Einige Karten sind noch erhältlich.
Das Festivalzentrum mit Presse- und Infocounter befindet sich auch in diesem Jahr im Museum Wiesbaden. Informationen zu Öffnungszeiten finden sie online im goEast-Programmheft (Download verfügbar hier). Außerdem ist der original slowenische K67 Kiosk zurück! Machen Sie es sich auf der Museumstreppe am Ostkiosk gemütlich und kommen bei einer Tasse Kaffee mit anderen Festivalgästen ins Gespräch. Zu den diesjährigen Festivalzentren zählt ebenso die neue Wiesbadener Location Altes Gericht. Hier werden ab morgen die Filmtalks stattfinden. Zudem sind Sie herzlich eingeladen im Clubhouse den Abend an der Bar ausklingen lassen. Nicht nur das: Wärmstens empfehlen wir Ihnen den Besuch der Virtual Reality-Ausstellung „Tales from the Bathhouse” . Im Erdgeschoss des Alten Gerichts können Sie via VR-Chat virtuelle Welten erkunden. Die Künstler:innen sind anwesend, geben Auskunft und zeigen Ihnen wie die Technik funktioniert. Öffnungszeiten: 27.04. – 01.05. / 14:00 – 22:00; 02.05. / 10:00 – 18:00
Über 23. goEast - Festival des mittel- und osteuropäischen Films ist es akkreditierten Branchen- und Pressevertreter:innen möglich, die Spiel-, Dokumentar- sowie Kurzfilme des diesjährigen Festivalprogramms vom 26. April (00:01 MESZ) bis zum 02. Mai (23:59 MESZ) unkompliziert zu streamen.
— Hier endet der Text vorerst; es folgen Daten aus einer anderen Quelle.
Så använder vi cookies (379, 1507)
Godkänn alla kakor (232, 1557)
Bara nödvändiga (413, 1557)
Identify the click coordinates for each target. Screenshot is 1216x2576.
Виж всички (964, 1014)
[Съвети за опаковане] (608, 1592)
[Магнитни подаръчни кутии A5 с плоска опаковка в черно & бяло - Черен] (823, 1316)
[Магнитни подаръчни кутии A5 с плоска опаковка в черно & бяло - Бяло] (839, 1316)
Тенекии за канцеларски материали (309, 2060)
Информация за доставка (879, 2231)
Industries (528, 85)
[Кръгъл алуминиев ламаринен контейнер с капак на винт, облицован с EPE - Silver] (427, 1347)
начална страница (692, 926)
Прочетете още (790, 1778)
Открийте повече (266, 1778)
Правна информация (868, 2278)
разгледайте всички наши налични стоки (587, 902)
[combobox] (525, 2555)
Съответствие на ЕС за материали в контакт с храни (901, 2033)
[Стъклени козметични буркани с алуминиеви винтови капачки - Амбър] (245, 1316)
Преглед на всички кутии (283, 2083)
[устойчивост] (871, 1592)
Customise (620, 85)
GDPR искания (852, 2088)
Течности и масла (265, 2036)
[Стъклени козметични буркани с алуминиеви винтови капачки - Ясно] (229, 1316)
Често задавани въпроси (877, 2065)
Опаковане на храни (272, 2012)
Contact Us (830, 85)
Das On Demand-Programm für Zuschauer:innen ist vom 03. Mai (00:01 MESZ) bis zum 10. Mai (23:59 MESZ) verfügbar und in Deutschland zugänglich. Der Preis für jeden Film oder jedes Kurzfilmprogramm beträgt 7 Euro und ist einfach per PayPal, Kreditkarte oder Lastschrift zu bezahlen. Anschließend können die Filme in den nächsten 24 Stunden angeschaut werden.
Unser Kooperationspartner „Klassiki“ macht die Aufzeichnungen des Symposiums ab dem 5. Mai auf ihrer Plattform gratis verfügbar.